Input:

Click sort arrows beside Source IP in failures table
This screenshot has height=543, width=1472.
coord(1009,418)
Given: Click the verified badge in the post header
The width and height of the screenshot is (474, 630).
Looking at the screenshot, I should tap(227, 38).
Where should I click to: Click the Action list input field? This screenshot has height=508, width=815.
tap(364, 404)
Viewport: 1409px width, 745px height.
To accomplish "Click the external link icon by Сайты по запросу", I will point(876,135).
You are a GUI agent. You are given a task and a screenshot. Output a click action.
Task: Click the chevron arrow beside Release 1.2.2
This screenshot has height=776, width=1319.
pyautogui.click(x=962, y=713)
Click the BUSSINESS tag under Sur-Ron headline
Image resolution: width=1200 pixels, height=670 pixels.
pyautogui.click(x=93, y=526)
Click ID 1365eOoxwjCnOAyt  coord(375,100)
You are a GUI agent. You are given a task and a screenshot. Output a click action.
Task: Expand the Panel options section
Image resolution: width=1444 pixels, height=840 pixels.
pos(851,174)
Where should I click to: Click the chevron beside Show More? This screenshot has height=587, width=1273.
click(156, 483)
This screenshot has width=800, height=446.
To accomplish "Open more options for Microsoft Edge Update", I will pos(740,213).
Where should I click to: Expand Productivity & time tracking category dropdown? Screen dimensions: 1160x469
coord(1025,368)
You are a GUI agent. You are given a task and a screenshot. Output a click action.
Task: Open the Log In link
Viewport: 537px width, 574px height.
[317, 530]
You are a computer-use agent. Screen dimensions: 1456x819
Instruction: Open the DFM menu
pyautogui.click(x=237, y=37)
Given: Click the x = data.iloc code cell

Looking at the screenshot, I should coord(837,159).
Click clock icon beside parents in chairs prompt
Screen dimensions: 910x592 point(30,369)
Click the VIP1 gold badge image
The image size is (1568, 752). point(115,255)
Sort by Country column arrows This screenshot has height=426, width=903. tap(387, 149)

What needs to be done: Copy the data above verbatim, with every line kept as it is.

Completed exercise:
Click sort arrows beside Source IP in failures table
This screenshot has height=543, width=1472.
coord(1009,418)
Given: Click the verified badge in the post header
The width and height of the screenshot is (474, 630).
Looking at the screenshot, I should tap(227, 38).
Where should I click to: Click the Action list input field? This screenshot has height=508, width=815.
tap(364, 404)
Viewport: 1409px width, 745px height.
To accomplish "Click the external link icon by Сайты по запросу", I will point(876,135).
You are a GUI agent. You are given a task and a screenshot. Output a click action.
Task: Click the chevron arrow beside Release 1.2.2
This screenshot has height=776, width=1319.
pyautogui.click(x=962, y=713)
Click the BUSSINESS tag under Sur-Ron headline
Image resolution: width=1200 pixels, height=670 pixels.
pyautogui.click(x=93, y=526)
Click ID 1365eOoxwjCnOAyt  coord(375,100)
You are a GUI agent. You are given a task and a screenshot. Output a click action.
Task: Expand the Panel options section
Image resolution: width=1444 pixels, height=840 pixels.
pos(851,174)
Where should I click to: Click the chevron beside Show More? This screenshot has height=587, width=1273.
click(156, 483)
This screenshot has width=800, height=446.
To accomplish "Open more options for Microsoft Edge Update", I will pos(740,213).
Where should I click to: Expand Productivity & time tracking category dropdown? Screen dimensions: 1160x469
coord(1025,368)
You are a GUI agent. You are given a task and a screenshot. Output a click action.
Task: Open the Log In link
Viewport: 537px width, 574px height.
[317, 530]
You are a computer-use agent. Screen dimensions: 1456x819
Instruction: Open the DFM menu
pyautogui.click(x=237, y=37)
Given: Click the x = data.iloc code cell

Looking at the screenshot, I should coord(837,159).
Click clock icon beside parents in chairs prompt
Screen dimensions: 910x592 point(30,369)
Click the VIP1 gold badge image
The image size is (1568, 752). point(115,255)
Sort by Country column arrows This screenshot has height=426, width=903. tap(387, 149)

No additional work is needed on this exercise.